Cambridge, Massachusetts: Belknap Press, 1990

The nineteenth century was the golden age of private life, a time when the tentative self-consciousness of the Renaissance and earlier eras took recognizable form, and the supreme individual, with a political, scientific, and above all existential value, emerged. The present book, fourth in the celebrated series, chronicles this development from the tumult of the French Revolution to the outbreak of World War I -- a period of rapid, ungovernable change culminating in a conflict that, at a stroke, altered life in the Western world.

Guided by six eminent historians, we move from the Enlightenment of the eighteenth century, which conceived of man as a noble creature of reason, into nineteenth-century Romanticism with its affirmation of distinctly individual beings in all their mystery and impulsiveness, exalting intuition as a mode of knowledge. More and more, men and women wanted to sleep alone, to be left alone to read and write, to dress as they pleased, to eat or drink anything they liked, to consort with and love whomever they fancied. Growing democracies advanced those wishes to the status of rights, expanding markets stimulated them, and migration encouraged them. That new frontier, the city, weakened family and community constraints and traditional beliefs and spurred personal ambitions.

The authors demonstrate the nineteenth century's organized effort to stabilize the boundary between public and private by mooring it to the family, with the father as sovereign. The new domestic ideal was the private dwelling as a refuge from perils and temptations in the public arena, the father as benevolent despot, the wife as contented practitioner of domestic arts, the children as small versions of righteous adults. Particularly in England, the middle class was central to the formation of this homely standard, which spread to the working classes through evangelical preaching, utilitarian writings, and the separation of home and workplace. At the same time, the gentry was transforming castles into country houses, knights into foxhunters, and landowners into gentleman farmers. The domesticating process also expressed itself in hygienic practices (soap, waterclosets, bathtubs), fashions in clothing, and vogues in sports, courtship, and lovemaking.

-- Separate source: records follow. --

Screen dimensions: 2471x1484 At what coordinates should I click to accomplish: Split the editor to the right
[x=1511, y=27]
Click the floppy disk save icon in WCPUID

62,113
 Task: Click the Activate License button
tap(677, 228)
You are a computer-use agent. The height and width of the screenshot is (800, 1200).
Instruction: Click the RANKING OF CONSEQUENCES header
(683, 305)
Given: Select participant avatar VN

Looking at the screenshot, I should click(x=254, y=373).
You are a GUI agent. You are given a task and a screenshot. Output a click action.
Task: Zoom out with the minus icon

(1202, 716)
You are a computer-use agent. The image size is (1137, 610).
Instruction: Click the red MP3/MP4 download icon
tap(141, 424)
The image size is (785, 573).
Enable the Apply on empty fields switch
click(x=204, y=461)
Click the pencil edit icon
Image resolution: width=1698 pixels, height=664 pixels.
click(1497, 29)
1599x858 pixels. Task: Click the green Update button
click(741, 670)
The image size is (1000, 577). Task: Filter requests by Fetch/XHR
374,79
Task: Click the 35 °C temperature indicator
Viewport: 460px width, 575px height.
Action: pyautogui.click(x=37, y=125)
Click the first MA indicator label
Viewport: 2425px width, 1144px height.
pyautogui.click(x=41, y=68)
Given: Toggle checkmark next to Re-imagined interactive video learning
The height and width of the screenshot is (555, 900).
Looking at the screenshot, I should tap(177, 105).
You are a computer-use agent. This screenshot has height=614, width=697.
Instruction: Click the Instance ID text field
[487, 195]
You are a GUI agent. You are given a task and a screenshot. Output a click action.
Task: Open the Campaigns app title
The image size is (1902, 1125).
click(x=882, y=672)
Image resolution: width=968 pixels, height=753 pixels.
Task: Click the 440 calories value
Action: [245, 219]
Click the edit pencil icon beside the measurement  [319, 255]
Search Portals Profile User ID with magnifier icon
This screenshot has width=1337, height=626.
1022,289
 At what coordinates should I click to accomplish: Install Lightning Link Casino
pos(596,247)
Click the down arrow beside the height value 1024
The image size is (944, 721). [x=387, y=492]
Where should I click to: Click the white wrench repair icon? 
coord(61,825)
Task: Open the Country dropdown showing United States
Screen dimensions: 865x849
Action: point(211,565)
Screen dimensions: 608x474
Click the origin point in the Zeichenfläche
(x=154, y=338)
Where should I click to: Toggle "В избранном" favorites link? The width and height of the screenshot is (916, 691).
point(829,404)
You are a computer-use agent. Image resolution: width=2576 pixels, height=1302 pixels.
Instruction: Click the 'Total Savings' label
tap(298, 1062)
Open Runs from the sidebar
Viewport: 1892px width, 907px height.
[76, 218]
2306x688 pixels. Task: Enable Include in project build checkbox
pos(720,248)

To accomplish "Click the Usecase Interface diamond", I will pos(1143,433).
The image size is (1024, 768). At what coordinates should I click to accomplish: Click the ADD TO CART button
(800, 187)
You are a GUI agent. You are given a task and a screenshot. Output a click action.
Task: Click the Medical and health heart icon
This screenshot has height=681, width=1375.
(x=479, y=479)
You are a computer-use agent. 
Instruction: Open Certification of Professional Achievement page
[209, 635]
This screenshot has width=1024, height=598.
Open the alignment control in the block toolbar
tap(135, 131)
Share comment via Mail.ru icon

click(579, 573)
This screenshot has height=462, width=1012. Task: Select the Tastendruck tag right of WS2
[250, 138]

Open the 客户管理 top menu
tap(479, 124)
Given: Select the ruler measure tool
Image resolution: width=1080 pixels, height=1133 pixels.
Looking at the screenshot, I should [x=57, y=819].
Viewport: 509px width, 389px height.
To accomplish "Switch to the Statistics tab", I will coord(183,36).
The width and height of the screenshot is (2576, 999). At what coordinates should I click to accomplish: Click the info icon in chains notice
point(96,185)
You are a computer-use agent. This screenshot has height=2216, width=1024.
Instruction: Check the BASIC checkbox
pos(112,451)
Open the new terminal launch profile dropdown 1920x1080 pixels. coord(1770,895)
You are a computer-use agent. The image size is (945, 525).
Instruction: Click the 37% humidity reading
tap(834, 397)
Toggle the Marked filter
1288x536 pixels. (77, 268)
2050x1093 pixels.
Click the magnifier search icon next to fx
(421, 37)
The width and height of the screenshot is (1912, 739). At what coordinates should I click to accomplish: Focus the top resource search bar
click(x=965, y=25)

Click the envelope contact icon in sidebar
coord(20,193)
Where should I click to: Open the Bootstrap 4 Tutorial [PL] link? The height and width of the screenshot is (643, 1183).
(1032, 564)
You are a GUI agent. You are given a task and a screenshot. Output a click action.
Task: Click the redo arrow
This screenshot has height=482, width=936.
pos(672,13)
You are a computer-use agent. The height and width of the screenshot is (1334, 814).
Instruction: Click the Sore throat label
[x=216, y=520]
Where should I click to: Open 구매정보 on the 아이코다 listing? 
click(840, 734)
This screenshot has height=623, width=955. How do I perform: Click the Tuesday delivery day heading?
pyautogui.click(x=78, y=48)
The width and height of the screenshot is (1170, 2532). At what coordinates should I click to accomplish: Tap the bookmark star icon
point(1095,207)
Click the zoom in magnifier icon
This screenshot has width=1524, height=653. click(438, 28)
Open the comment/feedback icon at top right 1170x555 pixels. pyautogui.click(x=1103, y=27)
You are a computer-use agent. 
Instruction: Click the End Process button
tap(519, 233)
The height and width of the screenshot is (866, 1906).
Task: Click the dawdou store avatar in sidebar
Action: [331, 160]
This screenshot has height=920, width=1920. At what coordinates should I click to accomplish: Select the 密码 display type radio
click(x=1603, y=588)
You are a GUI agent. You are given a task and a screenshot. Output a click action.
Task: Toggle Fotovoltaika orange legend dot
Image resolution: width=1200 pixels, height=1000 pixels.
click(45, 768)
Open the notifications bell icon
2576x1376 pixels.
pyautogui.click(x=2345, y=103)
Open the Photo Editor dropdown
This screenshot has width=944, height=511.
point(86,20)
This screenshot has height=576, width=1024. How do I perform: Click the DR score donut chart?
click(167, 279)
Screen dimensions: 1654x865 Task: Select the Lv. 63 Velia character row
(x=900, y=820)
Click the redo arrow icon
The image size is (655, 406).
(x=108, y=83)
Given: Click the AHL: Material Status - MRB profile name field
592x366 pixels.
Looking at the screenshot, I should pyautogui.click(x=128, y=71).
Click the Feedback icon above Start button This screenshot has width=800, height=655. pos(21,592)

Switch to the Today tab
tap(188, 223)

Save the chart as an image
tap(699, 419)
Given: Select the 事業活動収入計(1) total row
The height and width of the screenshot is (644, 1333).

From the time of the French Revolution, when private or special interests were looked upon as shadowy influences likely to foster conspiracy and treason, through the rapid transformations of the nineteenth century, the authors reveal the more radical forms of modernity that arrived with the twentieth century, with its explosions of trade and technology. Besides the external development of goods and conveniences, the expanses of the psyche were also being reorganized, bringing a new openness about sexuality liberated from procreation and marriage. Feminism, a relatively sporadic movement in the nineteenth century, became a more persistent force, while young people and the avant-garde continued to break the rules and push for change as an end in itself. The declaration of war in 1914 put a hold on some of the flowering of individuality, but the trend toward personality nurtured by private life was only temporarily curbed.

Michelle Perrot, Professor at the University de Paris-VII, provides an introduction and conclusion, as well as three chapters. Other contributors include Lynn Hunt, Catherine Hall, Anne Martin-Fugier, Roger-Henri Guerrand, and Alain Corbin.